━━━━━ Task inputs

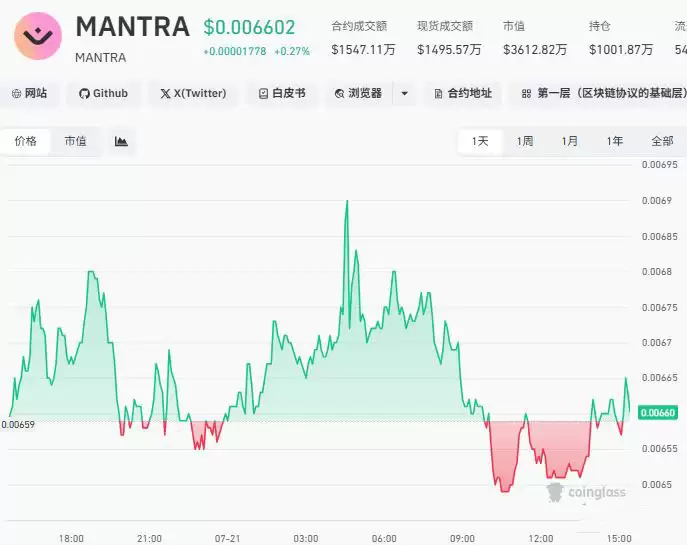Click the green 0.00660 price label
Viewport: 687px width, 545px height.
point(658,413)
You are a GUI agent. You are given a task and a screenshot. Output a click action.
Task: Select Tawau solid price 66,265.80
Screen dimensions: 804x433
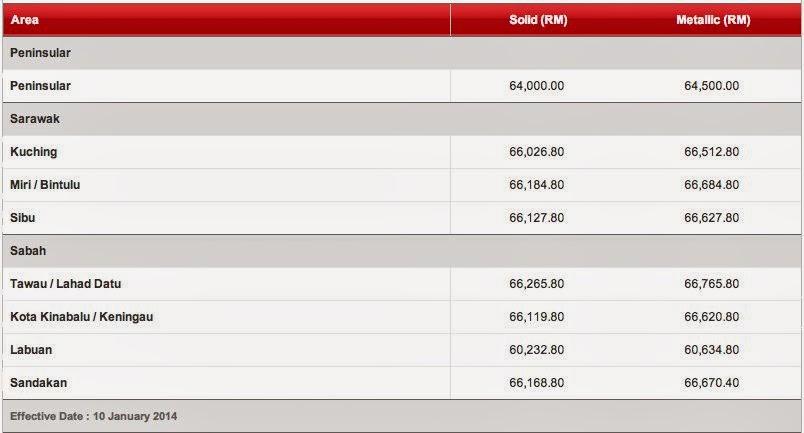click(536, 284)
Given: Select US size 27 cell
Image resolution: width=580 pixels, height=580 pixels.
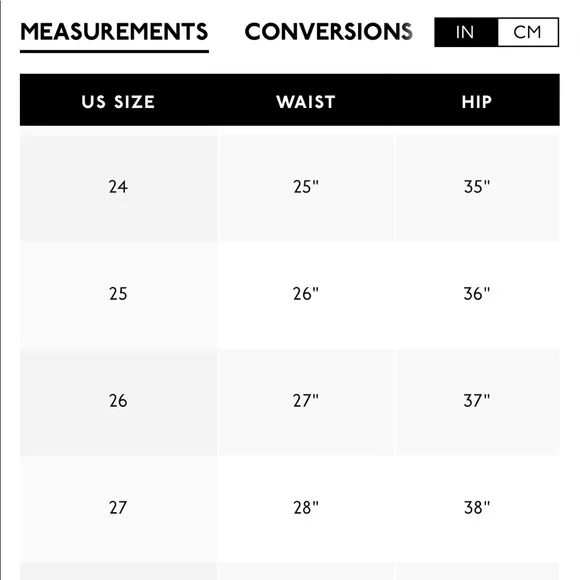Looking at the screenshot, I should pyautogui.click(x=118, y=508).
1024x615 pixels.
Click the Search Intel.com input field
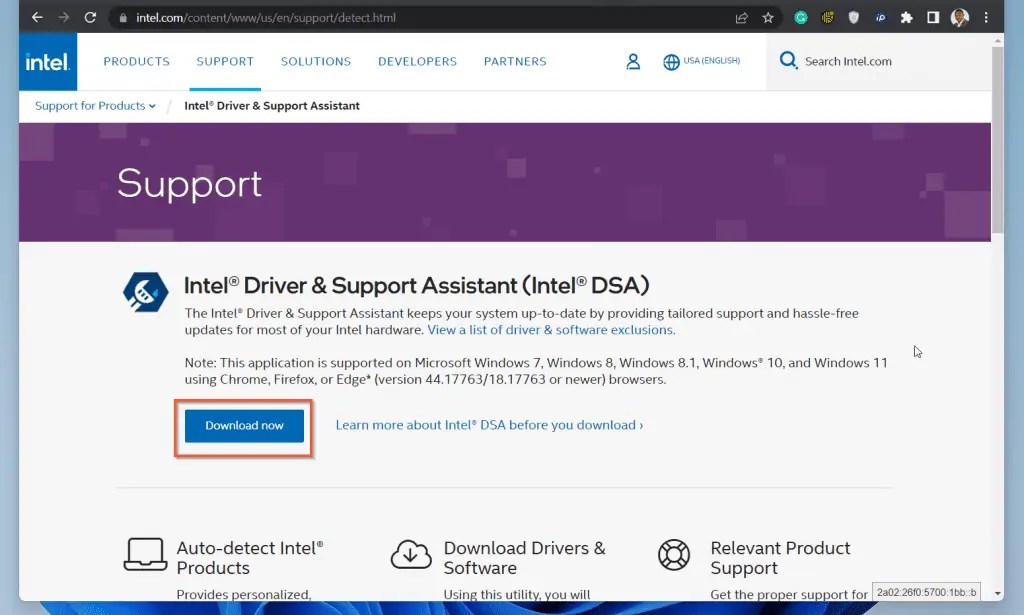[852, 61]
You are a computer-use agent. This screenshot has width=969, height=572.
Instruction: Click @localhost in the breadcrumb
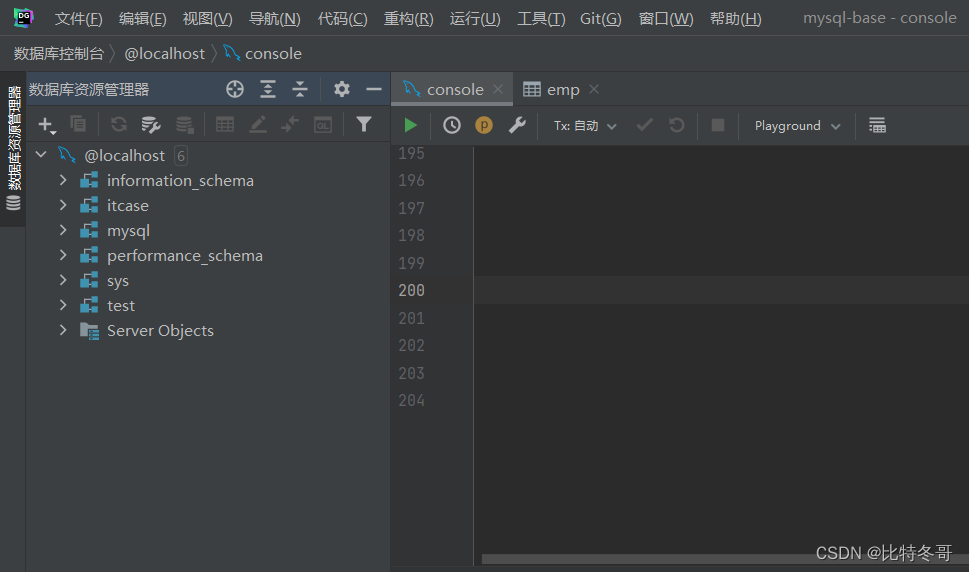164,54
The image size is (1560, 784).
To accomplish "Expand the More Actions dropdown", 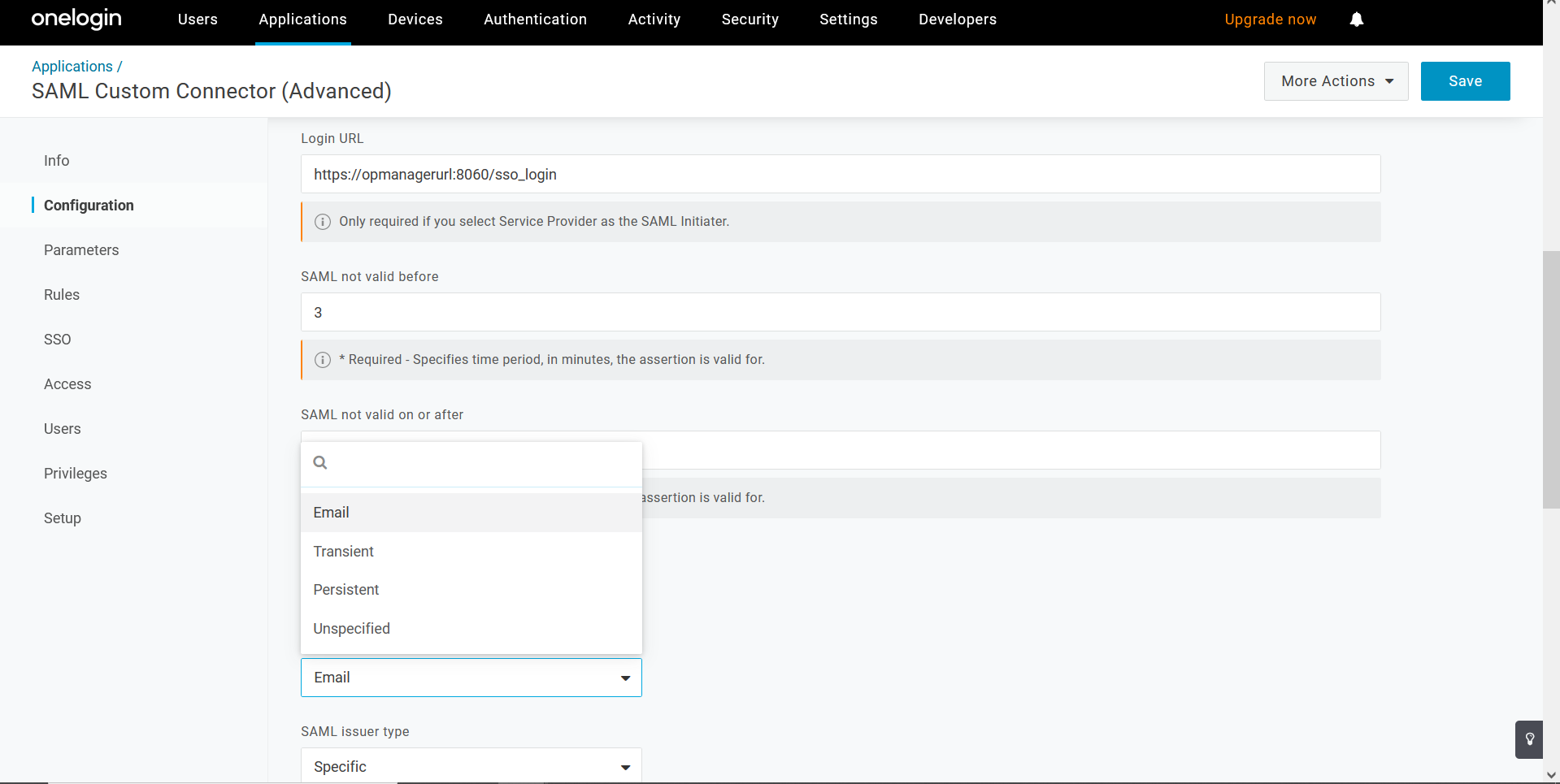I will pos(1336,81).

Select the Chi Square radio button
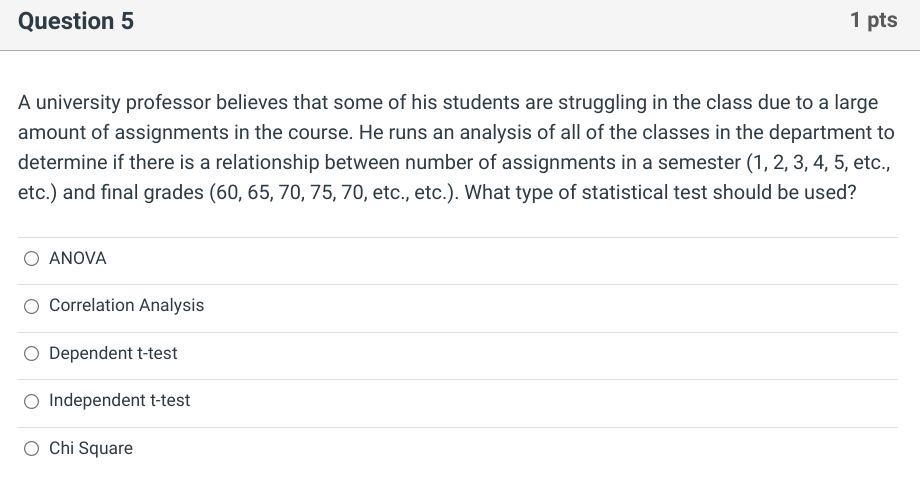point(33,449)
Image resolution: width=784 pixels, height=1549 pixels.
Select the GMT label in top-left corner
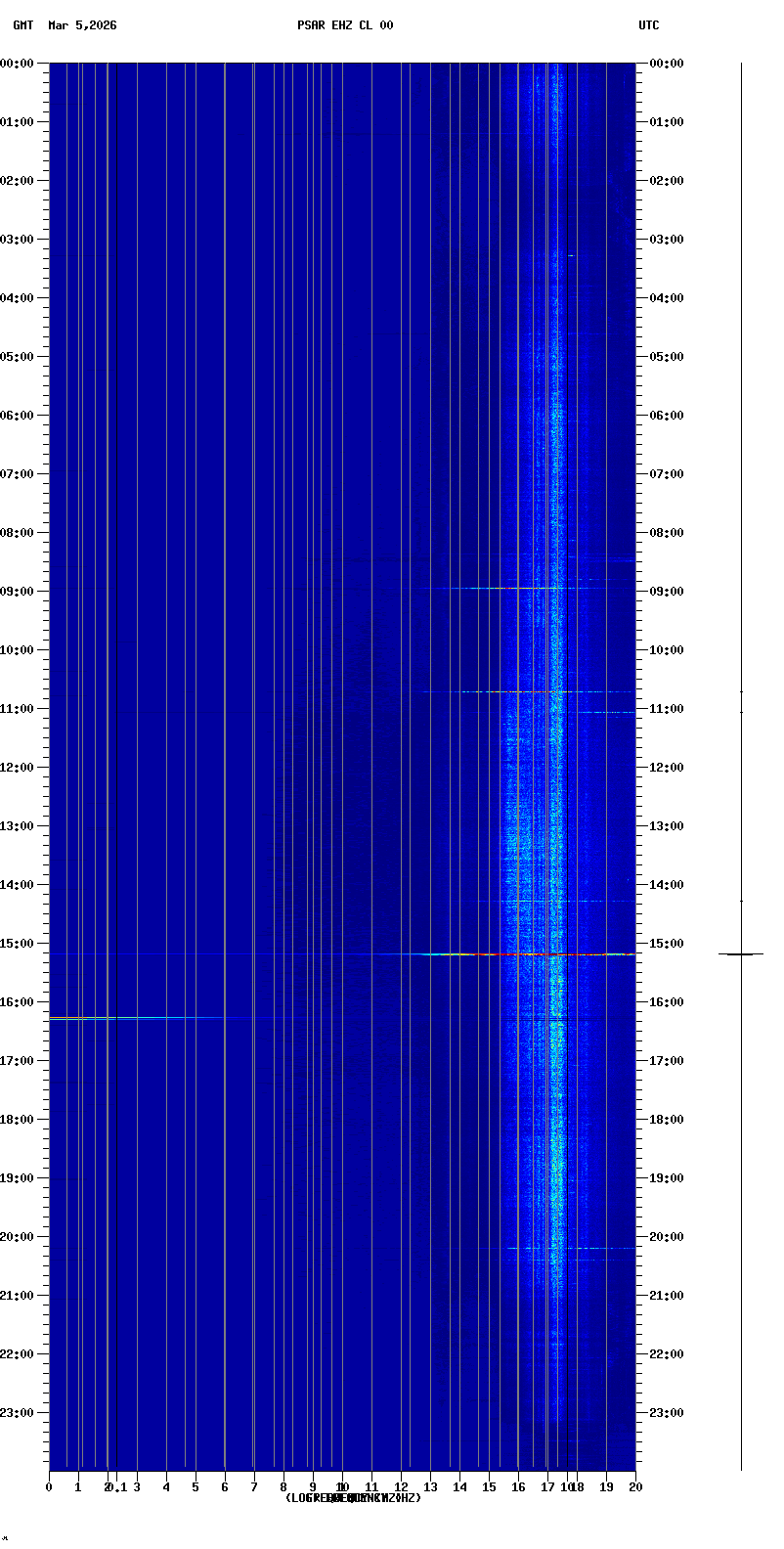tap(22, 25)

━━━━━━━━━━

» **What is being asked**
Repeat the lines exactly, starting with the line that contains "Image resolution: width=784" and ending with the last line of the entries. Keep both of those lines but no pictures.

» **Solution to the problem**
Image resolution: width=784 pixels, height=1549 pixels.
Select the GMT label in top-left corner
tap(22, 25)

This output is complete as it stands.